The analytical specificity of an IgE test method can relate to the specificity of the antibody class on the one hand, whereby the test effectively determines IgE and no antibodies of other classes, such as IgA, IgD, IgG, or IgM (Hamilton et al. 2016).

On the other hand, analytical specificity can relate to a more targeted, more “selective” IgE determination of particular allergen molecules: Whereas an allergen extract, as a complex protein mixture, determines the total IgE repertoire to an allergen source, only a proportion of specific antibodies are determined when using allergen molecules, thereby increasing analytical specificity (selectivity) (Matricardi et al. 2016).

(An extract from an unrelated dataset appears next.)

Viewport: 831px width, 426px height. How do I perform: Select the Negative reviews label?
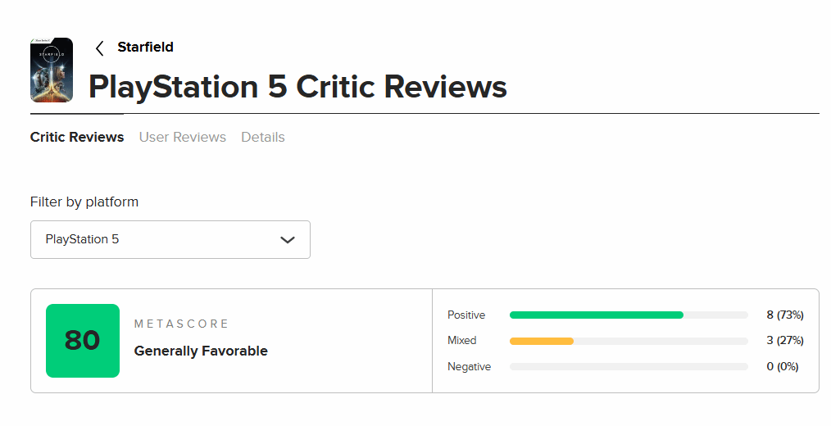[469, 367]
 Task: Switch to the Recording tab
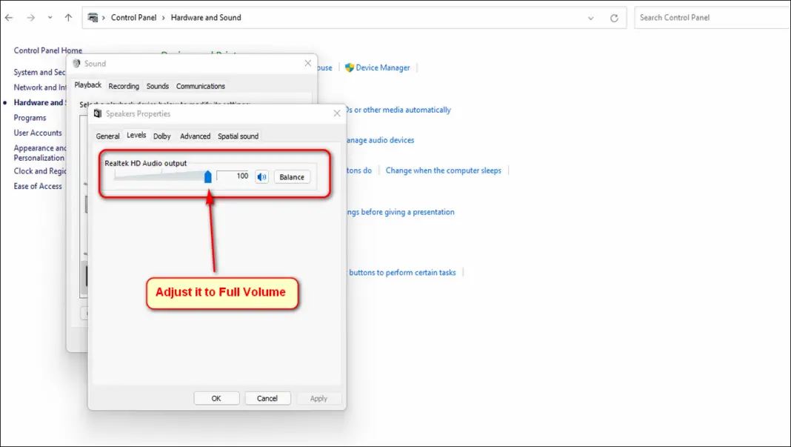(x=123, y=86)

This permits more targeted (more analytically specific) detection or exclusion of sensitization particularly in the case of allergen molecules with special characteristics—such as high stability and a relatively high proportion of total protein (e.g., Ara h 2 or Cor a 14) and thus an increased risk for severe reactions to food (peanut or hazelnut).

Example

More than 10 % of German children and adolescents show specific IgE to peanut extract—caused primarily by pollen-associated cross-reactions. Diagnosis using the stable and risk-related peanut storage protein, Ara h 2, yields elevated values in only a fraction of patients (approx. maximum 0.4 %, Kirsten Beyer, personal communication), thereby affording greater analytical specificity (selectivity) compared with peanut extract.

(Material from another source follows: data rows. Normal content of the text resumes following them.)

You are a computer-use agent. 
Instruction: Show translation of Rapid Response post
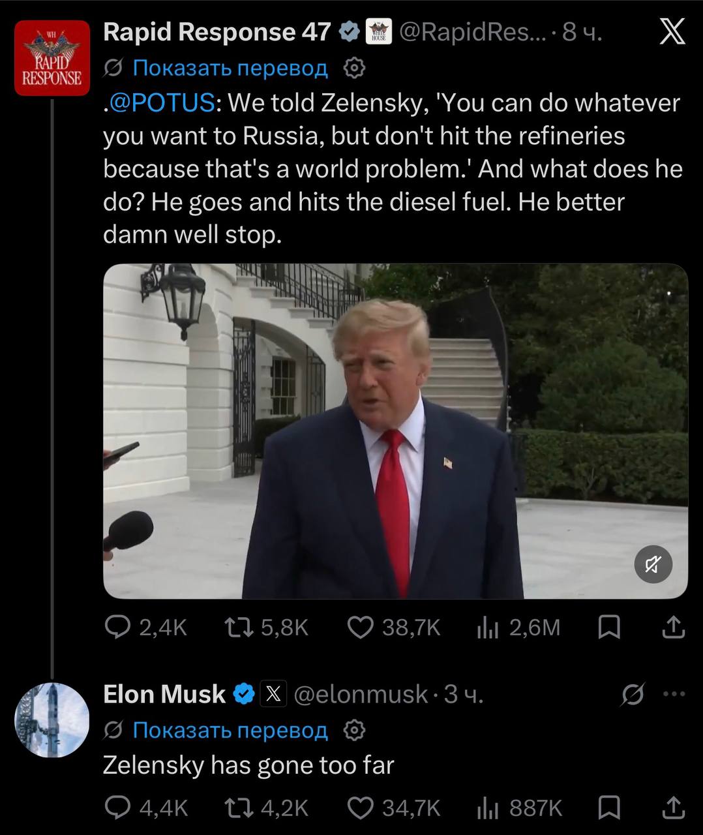pyautogui.click(x=230, y=68)
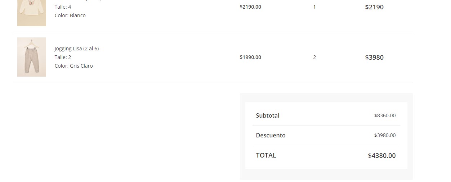
Task: Select the $4380.00 final total
Action: click(381, 156)
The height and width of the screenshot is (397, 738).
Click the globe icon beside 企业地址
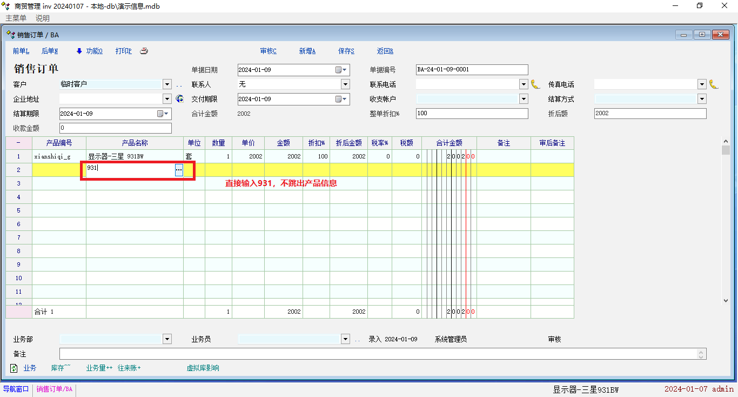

3.3 Universal Arguments for the Use of Molecular Allergens in IgE Diagnostics

Four arguments generally provide plausible support for the use of single allergens (⦿ Table 7.5). In this context, particularly the improved assay sensitivity (LoQ) and the increased analytical specificity mentioned above help to justify the use of allergen molecules (⦿ Fig. 7.7 and examples in ⦿ Table 7.4) (Hamilton et al. 2016; Matricardi et al. 2016):

Table 7.5 General criteria for optimizing tests and universal arguments to support the use of allergen molecules in specific immunoglobulin E (IgE) determination

1. 1.

   Provided that allergen molecules (e.g., when present in insufficient proportions or absent in the extract) increase the assay sensitivity (LoQ) of IgE determination, their use is both useful and important.

2. 2.

   Provided that allergen molecules permit improved analytical specificity (selectivity) by binding a partial amount of the specific IgE repertoire, as well as additional clinical findings (e.g., increased burden of risk, degree of clinical severity, other associated clinical characteristics), their use is, once again, useful and recommended from a diagnostic perspective.

3. 3.

   Certain allergen molecules, by binding cross-reactive IgE antibodies, serve as an indicator for cross-sensitizations. In the case of positive results, they indirectly illustrate the lack of analytical specificity of IgE tests against allergen extracts (in affected individuals with potential cross-reactions).

4. 4.

   Depending on findings, particular allergen molecules are suitable as protein family or species-specific IgE-binding marker allergens to detect or exclude genuine (“primary”) sensitization.

It should be noted here that all the abovementioned arguments relate primarily to sensitization and do not take the clinical status of the patient into consideration. Examples of and indications for the detection of specific sensitization using single allergens are listed in ⦿ Table 7.6.

Table 7.6 Examples for the use of single allergens to detect sensitization: typical clinical questions in the case of suspected inhalant, food, and insect venom allergy. Potential advantages of using allergen molecules for IgE singleplex determinations and the significance of results

4 Clinical Evaluation: Diagnostic Sensitivity and Specificity

Diagnostic sensitivity and specificity relate to the symptoms of the affected allergy sufferer. A precondition to assessing and calculating these is unequivocal clinical information from the patient or, in case of doubt, additional provocation tests to confirm the clinical diagnosis (⦿ Table 7.5, right column).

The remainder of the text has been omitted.